Document text

---

DUBLIN — The Celtic Tiger is dead. Now its cubs are facing death by a thousand cuts, or "snips," to use the colloquial lexicon of post-boom Ireland.

Faced with a budget deficit of $8.5 billion this year, the government set up a board to establish where sweeping public spending cuts could be made. Known colloquially as An Bord Snip ("an bord" is Irish for "the board") it has, after months of deliberation, identified where the scissors should be wielded.

Many government-funded bodies that lived well during the Celtic Tiger years — the period of rapid expansion that began in the mid-1990s and ended with the property crash of last year — are facing extinction. An Bord Snip’s targets for abolition range from the Department for Arts, Sports and Tourism to the Irish Film Board and the Army’s equestrian team. Among the most controversial of its recommendations are a reduction of welfare payments by 5 percent, which would bring savings of almost $1.4 billion and a cut in the child benefit that would save $710 million.

---

Data supplied
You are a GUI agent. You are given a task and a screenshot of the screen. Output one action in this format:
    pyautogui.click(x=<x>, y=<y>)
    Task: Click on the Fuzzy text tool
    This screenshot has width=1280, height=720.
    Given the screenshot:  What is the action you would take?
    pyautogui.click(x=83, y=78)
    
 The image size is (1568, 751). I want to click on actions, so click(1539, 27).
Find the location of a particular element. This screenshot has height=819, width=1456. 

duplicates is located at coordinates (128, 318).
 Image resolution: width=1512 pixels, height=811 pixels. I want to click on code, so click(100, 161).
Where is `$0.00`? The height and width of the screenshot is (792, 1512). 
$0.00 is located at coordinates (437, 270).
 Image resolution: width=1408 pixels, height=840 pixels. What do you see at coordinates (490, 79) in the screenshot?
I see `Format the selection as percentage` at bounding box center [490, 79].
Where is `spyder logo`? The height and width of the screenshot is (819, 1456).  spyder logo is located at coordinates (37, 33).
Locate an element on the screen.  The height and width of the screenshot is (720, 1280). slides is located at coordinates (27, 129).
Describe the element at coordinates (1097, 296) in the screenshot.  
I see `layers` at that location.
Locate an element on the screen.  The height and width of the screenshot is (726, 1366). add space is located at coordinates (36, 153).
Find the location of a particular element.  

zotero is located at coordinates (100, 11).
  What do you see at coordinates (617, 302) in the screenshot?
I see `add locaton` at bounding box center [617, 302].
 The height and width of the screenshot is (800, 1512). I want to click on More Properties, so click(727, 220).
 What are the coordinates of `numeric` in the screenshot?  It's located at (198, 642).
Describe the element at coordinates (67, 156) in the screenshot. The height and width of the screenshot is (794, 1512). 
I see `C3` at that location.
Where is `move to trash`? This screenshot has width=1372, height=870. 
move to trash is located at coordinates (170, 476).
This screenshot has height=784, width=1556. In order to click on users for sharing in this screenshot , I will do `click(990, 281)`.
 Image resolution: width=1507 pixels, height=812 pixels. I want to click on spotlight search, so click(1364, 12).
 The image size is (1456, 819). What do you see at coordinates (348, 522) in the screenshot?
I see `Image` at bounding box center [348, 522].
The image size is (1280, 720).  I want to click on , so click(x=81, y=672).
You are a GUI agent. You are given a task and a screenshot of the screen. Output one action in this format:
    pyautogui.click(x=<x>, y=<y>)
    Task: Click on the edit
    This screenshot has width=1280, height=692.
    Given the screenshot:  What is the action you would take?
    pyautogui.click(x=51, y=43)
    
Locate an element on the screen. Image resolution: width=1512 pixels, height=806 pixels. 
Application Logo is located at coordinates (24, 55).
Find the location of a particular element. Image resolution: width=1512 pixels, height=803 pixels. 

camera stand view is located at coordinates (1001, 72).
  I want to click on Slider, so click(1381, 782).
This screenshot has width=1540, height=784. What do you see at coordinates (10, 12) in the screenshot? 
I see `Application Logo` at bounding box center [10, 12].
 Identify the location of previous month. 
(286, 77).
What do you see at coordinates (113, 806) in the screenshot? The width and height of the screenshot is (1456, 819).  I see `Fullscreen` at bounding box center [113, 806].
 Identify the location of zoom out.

---

Exercise set
1. Reproduce the entries word for word, starting with the line that contains "What do you see at coordinates (113, 806)" and going on through the last line of the entries.
2. Continue the article on Ireland's public spending cuts from where it stops.
The entries have no connection to the article on Ireland's public spending cuts.

Per-task outputs
1.
What do you see at coordinates (113, 806) in the screenshot? The width and height of the screenshot is (1456, 819).  I see `Fullscreen` at bounding box center [113, 806].
 Identify the location of zoom out.

2.
But almost every sector of society would feel the pain of the snips. Schools would have fewer teachers, art galleries and museums would start charging entrance fees, half the country’s police stations would be closed, some local governments would be abolished, several thousand civil servants would be paid off, potholes on country roads would be left unfilled and allowances for members of parliament would be slashed.

That last measure is about the only one popular with Irish voters, who generally blame politicians, bankers and property developers for the economic mess. The chairman of An Bord Snip, economist Colm McCarthy, even suggested abolition of the upper chamber of parliament, the Senate, dismissed by many as a talking shop (whose members love visiting the United States, where the title "senator" commands more respect than in Dublin).

The projected cuts do not stop at home. The Department of Foreign Affairs has been told it must cut back the diplomatic service, which includes 69 embassies and seven consulates, four of them in the U.S. (in New York, Boston, Chicago and San Francisco, where there are large Irish-American communities).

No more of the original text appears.